土地の更地価額(通常の取引価額)5,000万、借地権割合60%、相当の地代の年額300万、実際の地代年額120万とすると、5,000万×(1-120万/300万)=3,000万が適正な権利金の額となります。仮に実際に収受している権利金の額が1,000万であったとすると、適正な権利金の額に満たない2,000万(適正な権利金の額3,000-収受した権利金1,000万)が権利金の認定課税を受けることになります。

では権利金の認定課税2,000万円を回避すべき上記①の収受すべき「相当の地代」はいくらになるのでしょうか。

《例2》

「相当の地代」の算式は、相当の地代=(土地の更地価額-収受した権利金額)×6%となります。

収受した権利金が1,000万であったとすると、収受すべき相当の地代(収受すべき実際の地代)は(5,000万-1,000万)×6%=240万となります。
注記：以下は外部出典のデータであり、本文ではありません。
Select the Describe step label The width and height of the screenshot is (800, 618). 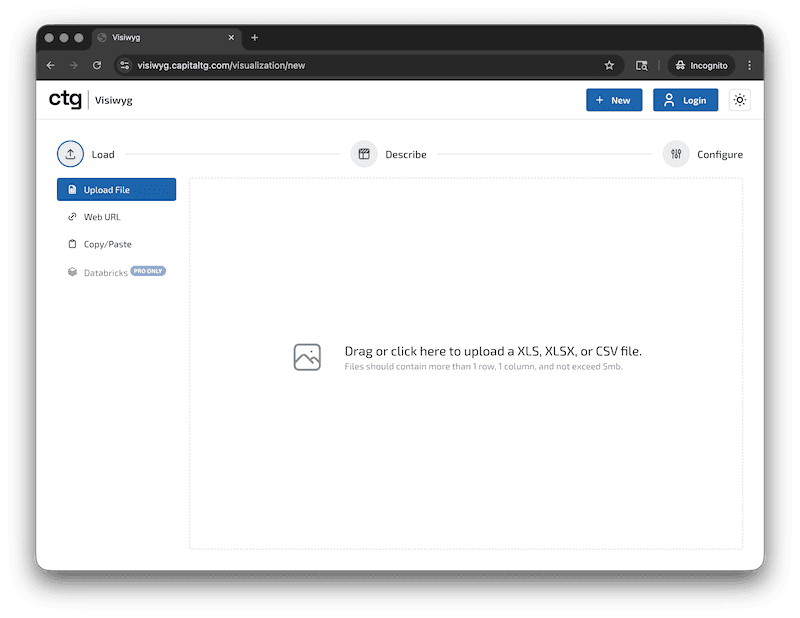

これを「適正な権利金の額」の算式に当てはめると5,000万×(1-240万/300万)=1,000万となり、適正な権利金の額3,000万円に満たない実際の権利金の額1,000万円の収受であったとしても、相当の地代を収受することにより権利金の認定課税を免れることになります(*2)。

逆に相当の地代である240万円の収受がないときには、権利金の認定課税(2,000万円)により実際の地代120万が適正な地代とされ、地代の認定課税を受けることはありません。

*2:「相当の地代方式」によって借地権の設定をするときの収受すべき相当の地代(実際の地代)は分母と同様の300万であり、「適正な権利金の額」は5,000万×(1-1)=0となり、地代の支払のみで権利金の支払がなくとも権利金の認定課税はないことになります。

2.法人借主

法人借主時にも、「権利金収受方式」により借地権の設定があった際の収受すべき権利金の額は、法人貸主の「適正な権利金の額」と同様の算式により権利金(借地権)の認定課税が行われ、権利金収受不足額を補う「相当の地代」の収受により権利金の認定課税がなされないこととなります。